Participer au miracle
En effet, lorsque le maître du repas goûte le vin, saint Jean écrit qu’il ne savait pas d’où venait ce vin, mais ceux qui servaient le savaient bien, eux qui avaient puisé l’eau. Cela me fait penser à cette parole dans l’évangile de Mathieu : « Ce que tu as caché aux sages et aux savants, tu l’as révélé aux tout-petits » (Mt 11, 25). Oui Dieu révèle aux petits et aux humbles les mystères du Royaume. Les serviteurs ont non seulement connaissance de ce miracle réalisé sous leurs yeux, mais aussi la connaissance de Celui qui en est l’auteur. Ils sont même appelés à participer à ce miracle en y exerçant leurs propres compétences. Ils savent désormais où se trouve la source de la joie et le chemin qui y conduit. Voilà pourquoi cette figure du serviteur dans ce récit des noces de Cana est éclairante et encourageante pour nous-mêmes. Ils nous font entrer dans la compréhension du mystère de la joie véritable, ils nous font entrer dans les coulisses du cœur de Dieu qui, en Jésus Christ manifeste aux hommes le désir de son Père de nous offrir le bonheur véritable, ce dont notre monde et nous-mêmes avons sans doute le plus besoin en ces temps qui sont les nôtres.
Avec Marie
Trois étapes conduisent ainsi les serviteurs vers cette joie. Ils vont tout d’abord faire confiance à Marie et à son invitation : « Tout ce qu’il vous dira, faites-le » (Jn 2, 5). On peut être surpris en effet que les serviteurs se laissent ainsi « commander » par une femme ! Ce n’était pas vraiment une habitude à l’époque. Pourtant, ils l’écoutent car la servante du Seigneur (Lc 1, 38) ne peut pas ne pas être écoutée par eux. Elle est comme eux, non pas au-dessus d’eux. Elle est l’une des leurs, l’humble servante parmi les serviteurs de Dieu. Sa parole peut alors être reçue et entendue. Au pied de la croix Jésus invitera le disciple bien-aimé à prendre chez lui Marie, puisque selon cette belle prière de saint Bernard au sujet de Marie : « En la suivant, on ne dévie pas. En la priant, on ne désespère pas. En pensant à elle, on ne se trompe pas. Si elle te tient par la main, tu ne tomberas pas. Si elle te protège, tu ne craindras pas. Si elle est avec toi, tu es sûr d’arriver au but. » Nous aussi prenons à cœur les paroles et les attitudes de Marie. Elles nous conduiront à la joie sereine et paisible.

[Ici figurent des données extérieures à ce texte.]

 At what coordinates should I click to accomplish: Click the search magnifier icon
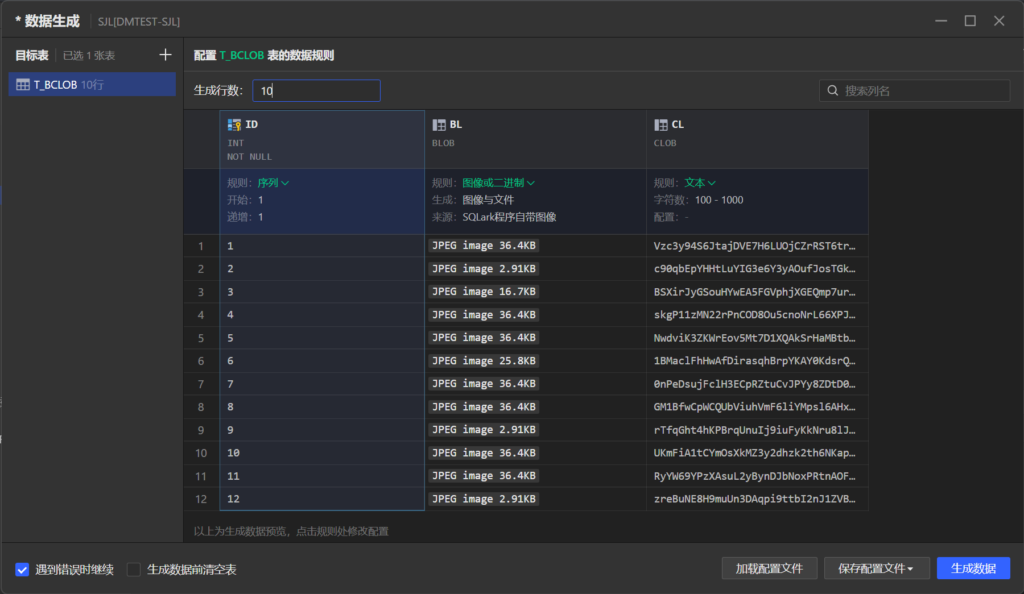[x=832, y=91]
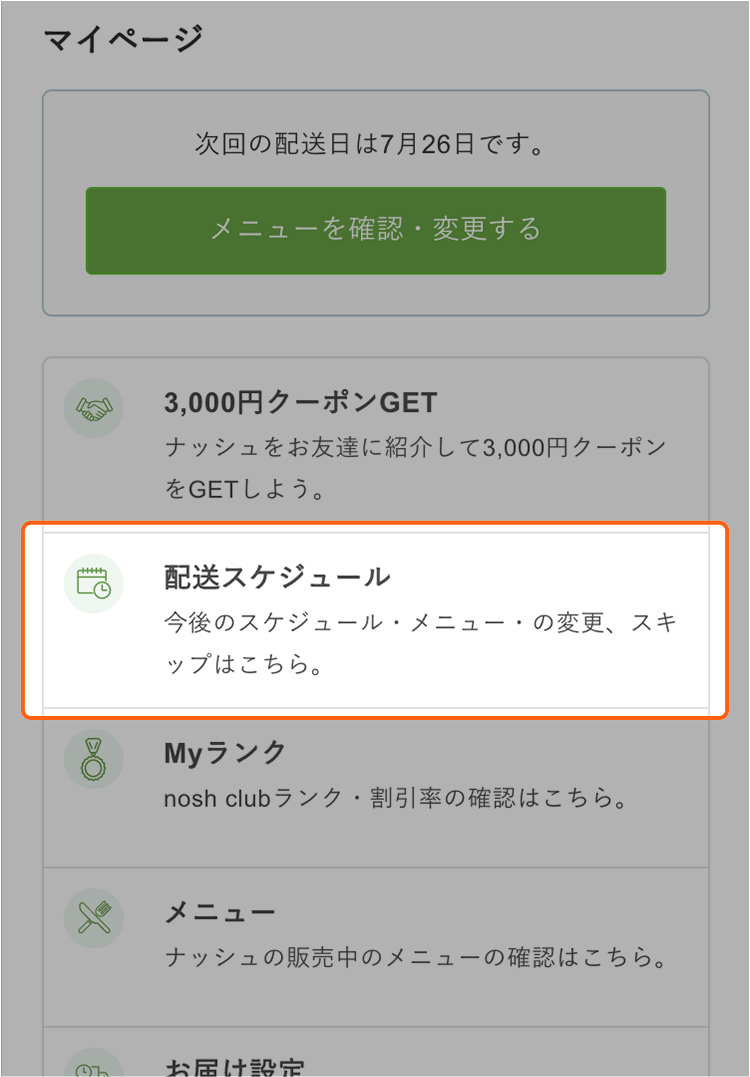Click the medal icon beside Myランク

coord(93,758)
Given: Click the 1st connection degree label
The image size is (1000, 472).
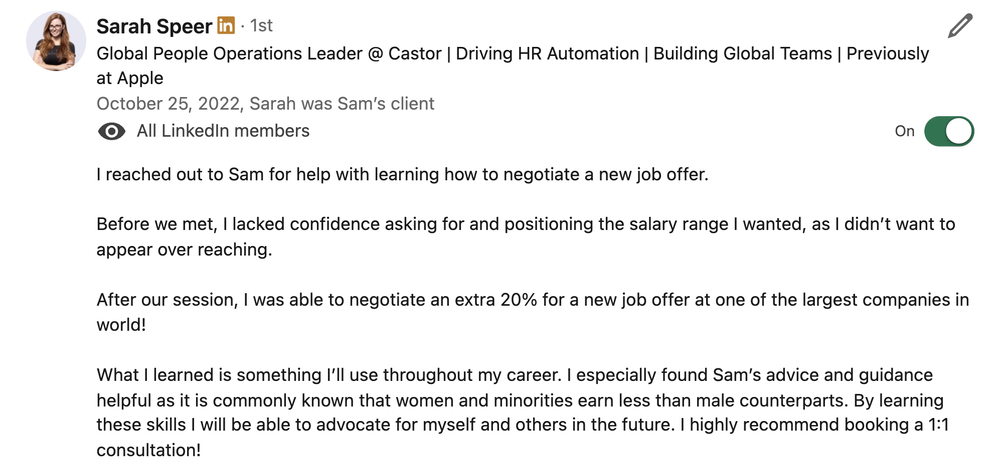Looking at the screenshot, I should [x=261, y=26].
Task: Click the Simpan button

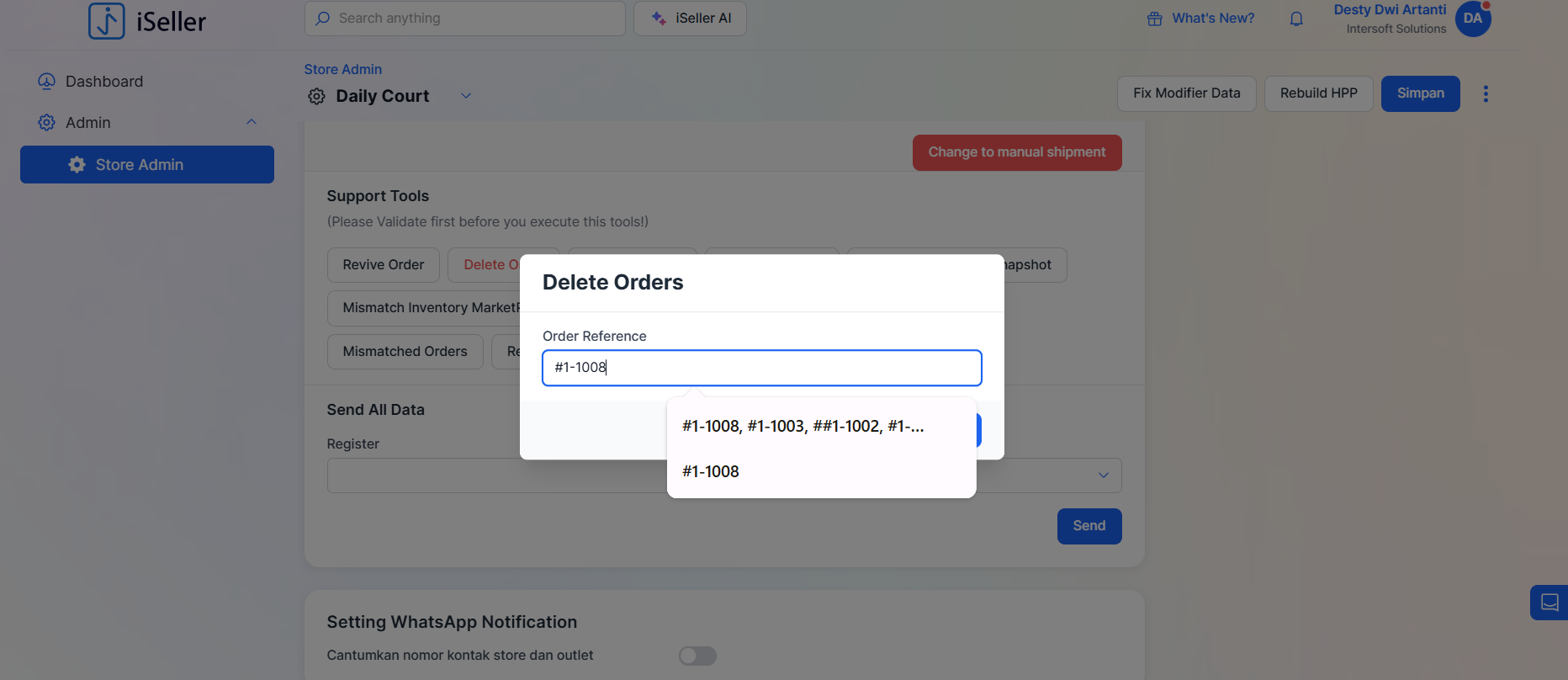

Ils accomplissent leurs tâches du moment sous l’inspiration du Christ et cela change tout.
Les serviteurs obéissent ensuite à Jésus. Il leur dit de remplir les jarres et c’est ce qu’ils font. Il leur dit de puiser, et ils puisent. Ce ne sont pas des choses extraordinaires que Jésus leur demande. Non, de simples choses, ce qu’ils faisaient d’ordinaire pour le service des repas. Mais cette fois-ci ils le font, guidés, conduits par le Christ. Ils accomplissent leurs tâches du moment sous l’inspiration du Christ et cela change tout. Jésus valorise ce travail si humble, il lui donne une signification profonde puisque à travers ces simples gestes opérés par les serviteurs, le miracle peut se réaliser. N’est-ce pas ce que saint Paul veut nous dire dans sa lettre aux Corinthiens : « Les dons de la grâce sont variés, mais c’est le même Esprit. Les services sont variés, mais c’est le même Seigneur. Les activités sont variées, mais c’est le même Dieu qui agit en tout et en tous » (1 Co 5-7). Oui lorsque nous faisons les choses, par Dieu, avec Dieu et en Dieu, avec amour, celles-ci acquièrent une grande valeur et prennent tout leur sens. Le pape François nous le rappelle dans son exhortation Gaudete et Exultate : « Le défi, c’est de vivre son propre engagement de façon à ce que les efforts aient un sens évangélique et nous identifient toujours davantage avec Jésus-Christ » (GE, 28). Et cela est aussi source de joie.
Dans l’amitié de Dieu
Enfin les serviteurs vont apporter le vin au maître du repas pour que les invités puissent le recevoir. Ils sont les serviteurs de la joie pour tous les convives. Rappelez-vous les paroles de Jésus : « Je ne vous appelle plus serviteurs, car le serviteur ne sait pas ce que fait son maître ; je vous appelle mes amis, car tout ce que j’ai entendu de mon Père, je vous l’ai fait connaître » (Jn 15, 15). Les serviteurs sont en effet les amis de Dieu puisqu’ils participent à son œuvre de salut en Jésus Christ. Ils sont aux premières loges de l’action de Dieu pour les hommes et ils sont les premiers bénéficiaires de la joie véritable. N’y a-t-il pas en effet plus de joie à donner qu’à recevoir (Ac 20, 35) ? En servant les autres, nous nous sauvons nous-mêmes et faisons l’expérience de la joie véritable qui vient de Dieu.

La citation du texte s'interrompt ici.